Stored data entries
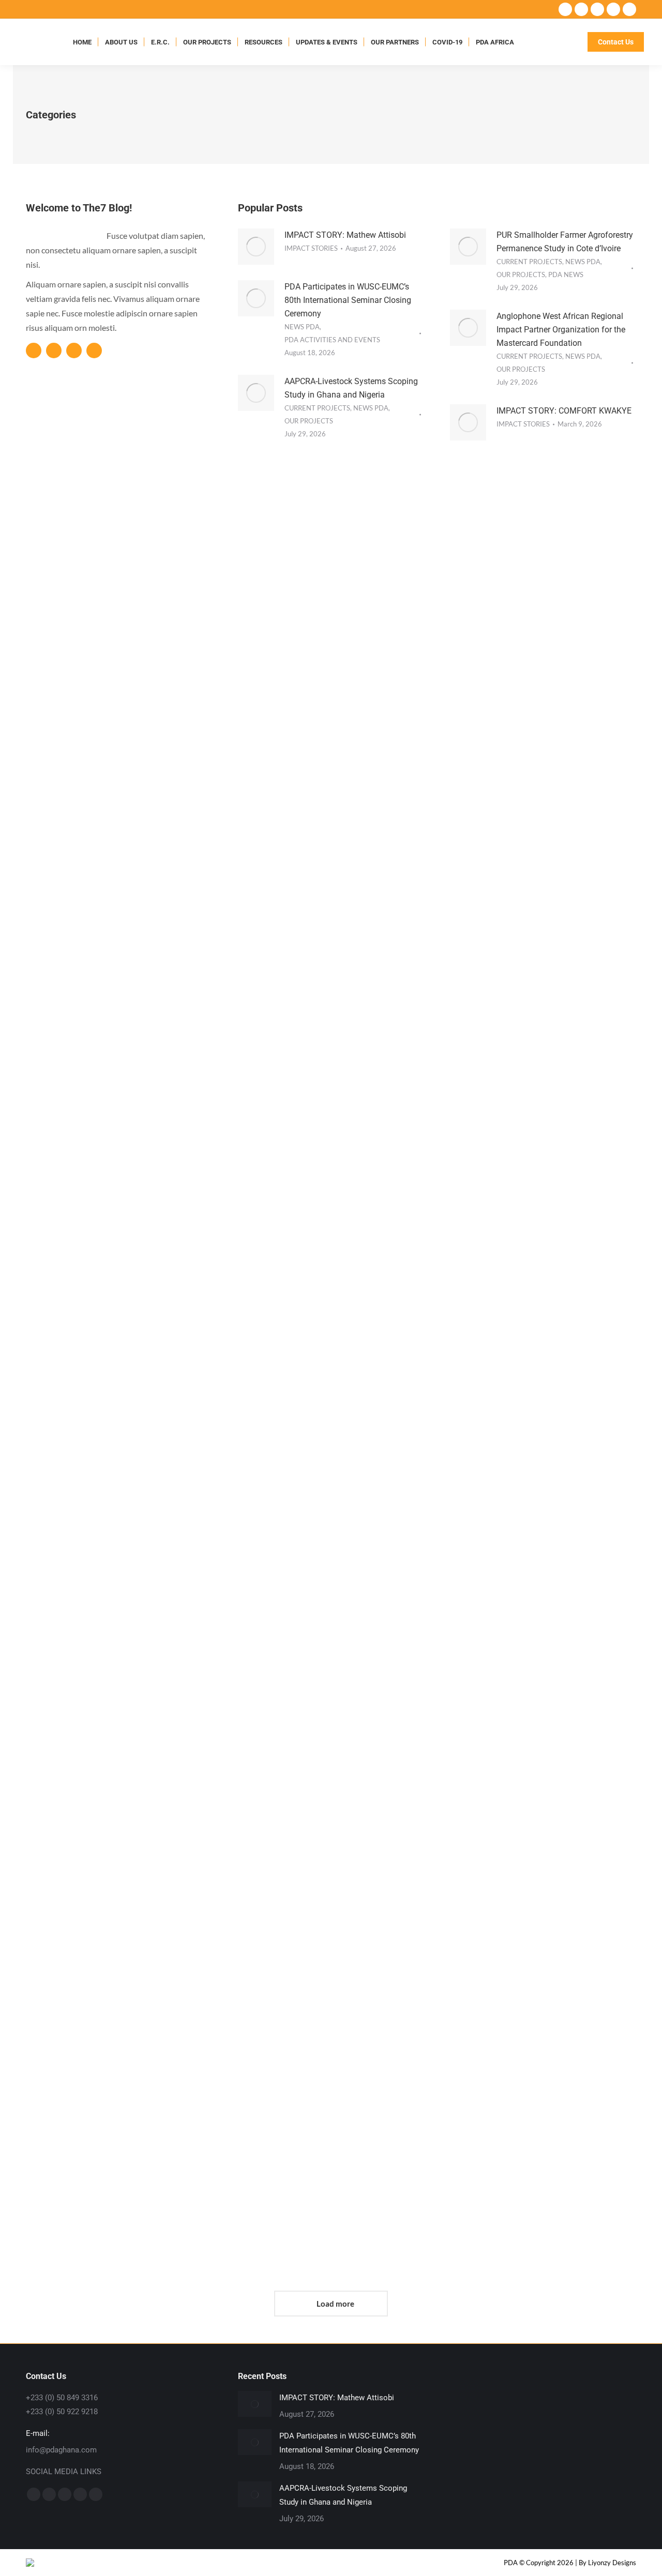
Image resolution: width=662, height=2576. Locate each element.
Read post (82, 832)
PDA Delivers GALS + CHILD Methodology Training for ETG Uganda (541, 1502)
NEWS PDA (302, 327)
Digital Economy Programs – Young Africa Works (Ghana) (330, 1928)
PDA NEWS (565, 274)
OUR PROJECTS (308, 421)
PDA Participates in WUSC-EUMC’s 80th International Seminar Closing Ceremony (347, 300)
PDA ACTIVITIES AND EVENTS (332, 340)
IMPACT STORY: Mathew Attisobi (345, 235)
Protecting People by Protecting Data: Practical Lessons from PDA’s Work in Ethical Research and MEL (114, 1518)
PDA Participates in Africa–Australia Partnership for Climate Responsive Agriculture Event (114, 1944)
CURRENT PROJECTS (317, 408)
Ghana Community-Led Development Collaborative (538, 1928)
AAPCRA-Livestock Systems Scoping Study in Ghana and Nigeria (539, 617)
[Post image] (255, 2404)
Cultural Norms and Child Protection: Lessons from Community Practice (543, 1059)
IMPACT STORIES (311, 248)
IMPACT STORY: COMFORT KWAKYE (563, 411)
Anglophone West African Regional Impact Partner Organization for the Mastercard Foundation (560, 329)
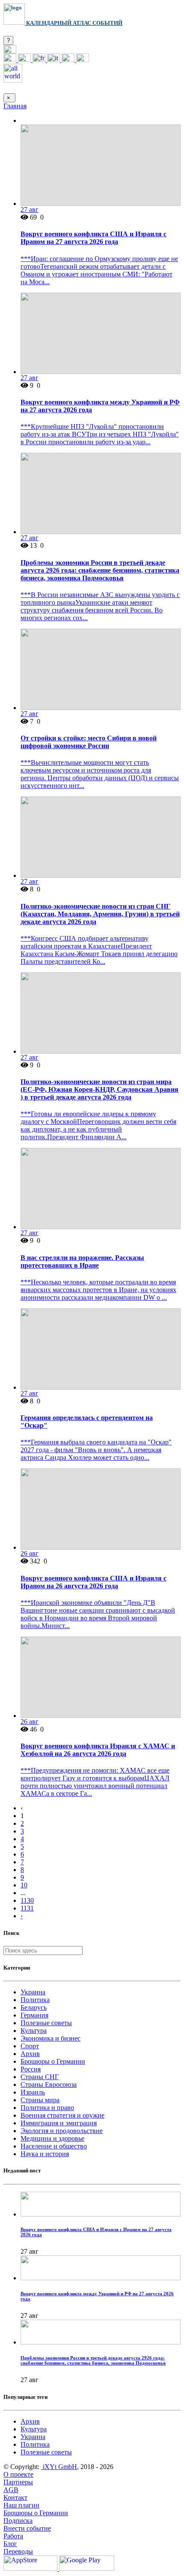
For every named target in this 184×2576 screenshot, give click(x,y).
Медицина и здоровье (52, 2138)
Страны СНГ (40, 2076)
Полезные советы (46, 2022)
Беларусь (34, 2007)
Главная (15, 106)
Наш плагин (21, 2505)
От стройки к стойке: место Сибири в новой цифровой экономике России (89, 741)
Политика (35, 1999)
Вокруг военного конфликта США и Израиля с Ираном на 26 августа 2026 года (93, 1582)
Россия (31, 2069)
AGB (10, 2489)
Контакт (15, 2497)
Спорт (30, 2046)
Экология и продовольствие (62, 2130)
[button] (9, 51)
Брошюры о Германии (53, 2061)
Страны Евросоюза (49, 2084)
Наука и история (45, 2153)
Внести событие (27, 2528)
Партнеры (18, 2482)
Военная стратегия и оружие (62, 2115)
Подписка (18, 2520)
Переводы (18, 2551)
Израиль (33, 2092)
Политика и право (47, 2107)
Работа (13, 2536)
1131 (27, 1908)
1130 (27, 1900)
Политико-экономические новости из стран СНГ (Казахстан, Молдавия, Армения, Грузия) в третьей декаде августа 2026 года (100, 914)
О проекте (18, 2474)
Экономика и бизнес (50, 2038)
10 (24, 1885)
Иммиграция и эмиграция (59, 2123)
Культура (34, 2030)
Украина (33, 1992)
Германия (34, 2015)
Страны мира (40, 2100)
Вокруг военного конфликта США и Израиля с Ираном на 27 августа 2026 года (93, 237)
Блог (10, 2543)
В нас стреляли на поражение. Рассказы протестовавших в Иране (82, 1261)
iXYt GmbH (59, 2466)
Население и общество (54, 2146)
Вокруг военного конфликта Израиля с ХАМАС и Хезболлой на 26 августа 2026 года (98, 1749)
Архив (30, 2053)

WORK TASK
Print the lines from the beginning of the records up to and including the line containing "Digital Economy Programs", word for word, with no pictures.

RESPONSE
Image resolution: width=662, height=2576. Locate each element.
Read post (82, 832)
PDA Delivers GALS + CHILD Methodology Training for ETG Uganda (541, 1502)
NEWS PDA (302, 327)
Digital Economy Programs – Young Africa Works (Ghana) (330, 1928)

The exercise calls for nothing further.